Prompt.
From the line that contains "Viewport: 784px width, 554px height." to the end of the entries, copy each line exactly, though the pictures stay out.

Segment Start: Extracted records

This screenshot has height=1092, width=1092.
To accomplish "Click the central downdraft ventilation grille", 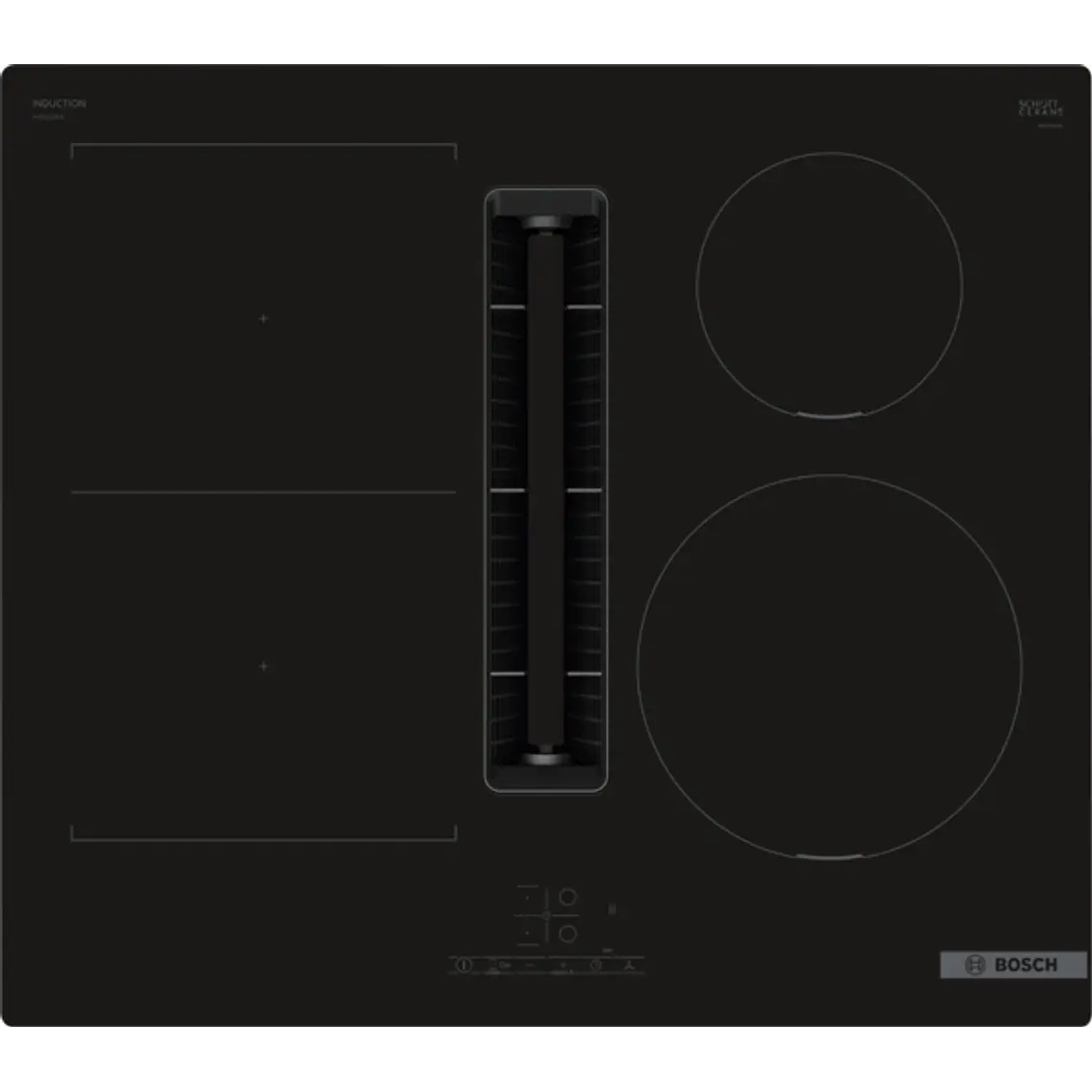I will point(546,489).
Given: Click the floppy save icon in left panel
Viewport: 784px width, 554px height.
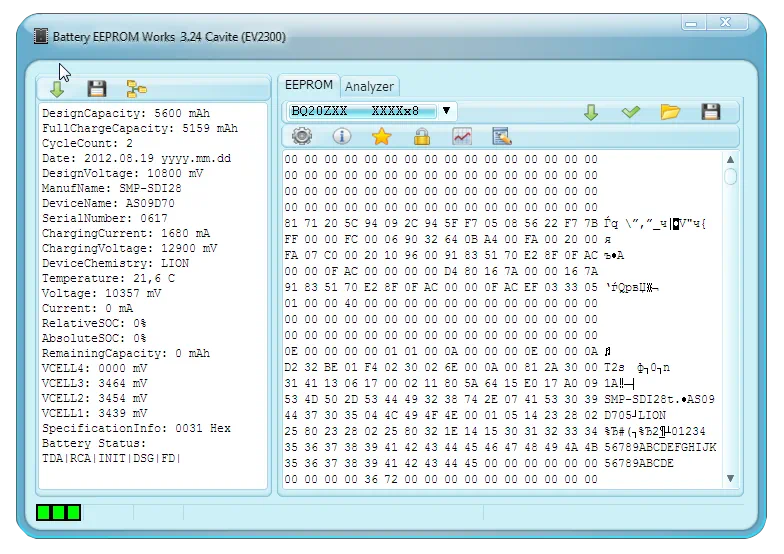Looking at the screenshot, I should pyautogui.click(x=96, y=89).
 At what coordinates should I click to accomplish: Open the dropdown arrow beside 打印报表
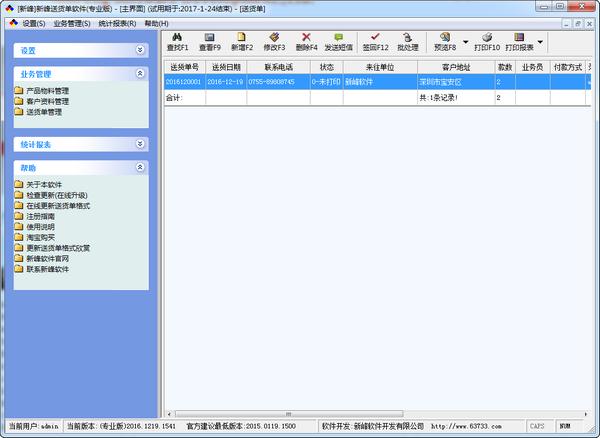coord(540,42)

Segment End: Extracted records

Answer to this problem.
Viewport: 784px width, 554px height.
Looking at the screenshot, I should pyautogui.click(x=96, y=89).
 At what coordinates should I click to accomplish: Open the dropdown arrow beside 打印报表
coord(540,42)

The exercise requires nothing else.